L’après-midi de ce jour-là, qui était, à ce que je vois par mon journal de poche, le 18 août, six ou sept tams-tams pour le moins battaient de différents points. Ils battaient tantôt vite, tantôt lentement, échangeant, à n’en pas douter, des demandes et des réponses. Claquement saccadé à l’est, roulement profond au nord, le dialogue se poursuivait à courts intervalles, et il avait quelque chose d’indiciblement angoissant et sinistre qui trouvait sa formule dans le refrain du métis : « Ils nous tueront s’ils le peuvent ! Ils nous tueront s’ils le peuvent ! » Rien ne bougeait dans la forêt muette. La Nature tendait autour de nous un rideau de sérénité et de quiétude. Mais par-delà grondait l’avertissement de l’homme. « Nous vous tuerons si nous pouvons ! » disait l’homme de l’est. « Nous vous tuerons si nous pouvons » disait l’homme du nord.

Les tambours résonnèrent ainsi tout le jour ; et les visages de nos compagnons de couleur nous en traduisaient la menace. Le métis lui-même, si assuré, si fanfaron qu’il voulût être, cachait mal son émotion. J’appris ce jour-là, une fois pour toutes, que Summerlee et Challenger possédaient la plus haute qualité de courage, le courage de l’esprit scientifique, qui soutint Darwin parmi les gauchos de l’Argentine, Wallace parmi les chasseurs de têtes de Malaya. Une nature miséricordieuse a décrété que le cerveau humain ne saurait penser en même temps à deux choses, en sorte que la curiosité pour la science exclut les préoccupations personnelles. Sourds à l’inquiétant concert des tams-tams, ils observaient le moindre oiseau, le moindre arbrisseau de la rive, avec une attention aiguë et loquace ; le ricanement de Summerlee ripostait au grondement de Challenger ; mais ils ne paraissaient soupçonner le danger non plus que s’ils se fussent trouvés l’un et l’autre paisiblement assis dans le fumoir du Club de la Société Royale de Saint-James Street ; et ils ne firent attention un instant aux Indiens tambourineurs que pour une discussion bien spéciale.

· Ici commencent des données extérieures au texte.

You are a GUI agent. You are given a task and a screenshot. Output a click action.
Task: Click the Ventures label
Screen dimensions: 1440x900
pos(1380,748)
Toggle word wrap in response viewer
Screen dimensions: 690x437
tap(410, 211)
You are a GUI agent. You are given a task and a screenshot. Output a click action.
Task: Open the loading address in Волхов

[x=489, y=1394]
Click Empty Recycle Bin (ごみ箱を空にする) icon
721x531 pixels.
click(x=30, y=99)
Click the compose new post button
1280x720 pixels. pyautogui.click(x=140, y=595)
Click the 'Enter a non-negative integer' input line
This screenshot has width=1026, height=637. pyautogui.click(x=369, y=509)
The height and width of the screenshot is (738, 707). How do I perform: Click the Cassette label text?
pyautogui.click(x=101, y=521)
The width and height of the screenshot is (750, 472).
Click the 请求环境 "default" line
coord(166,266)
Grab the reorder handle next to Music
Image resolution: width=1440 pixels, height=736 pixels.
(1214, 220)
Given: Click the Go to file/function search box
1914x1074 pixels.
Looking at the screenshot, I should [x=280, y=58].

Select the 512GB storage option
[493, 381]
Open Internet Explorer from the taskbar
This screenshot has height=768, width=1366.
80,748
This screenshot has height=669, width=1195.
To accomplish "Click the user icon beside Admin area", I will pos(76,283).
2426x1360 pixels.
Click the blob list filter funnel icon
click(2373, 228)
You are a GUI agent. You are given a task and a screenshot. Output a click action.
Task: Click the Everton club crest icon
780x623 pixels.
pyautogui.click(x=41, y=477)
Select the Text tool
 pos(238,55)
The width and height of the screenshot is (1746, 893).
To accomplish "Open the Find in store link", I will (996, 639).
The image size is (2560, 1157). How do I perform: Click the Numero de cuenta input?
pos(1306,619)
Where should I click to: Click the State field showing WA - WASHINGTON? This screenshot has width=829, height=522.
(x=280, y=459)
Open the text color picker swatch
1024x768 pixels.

— Cannibales Miranha ou Amajuaca, dit Challenger, agitant son pouce dans la direction de la forêt où se répercutaient les sons.

— Pas de doute, monsieur, répondit Summerlee. Type mongol, je présume, et langue polysynthétique, comme celles de toutes les tribus indigènes.

— En ce qui concerne la langue, vous avez sûrement raison, accorda Challenger avec indulgence : je ne connais sur ce continent que des langues polysynthétiques. Pour ce qui est du type mongol, je me méfie.

— Il semble pourtant, fit Summerlee d’un ton âpre, que même une connaissance superficielle de l’anatomie comparée permette de s’en rendre compte.

Challenger avança son menton jusqu’à ne laisser plus voir qu’une barbe sous un bord de chapeau.

— C’est en effet, monsieur, ce que donne à croire une connaissance superficielle ; mais non pas une connaissance approfondie.

Et ils se lancèrent un regard de défi tandis que résonnait le lointain murmure : « Nous vous tuerons si nous pouvons ! »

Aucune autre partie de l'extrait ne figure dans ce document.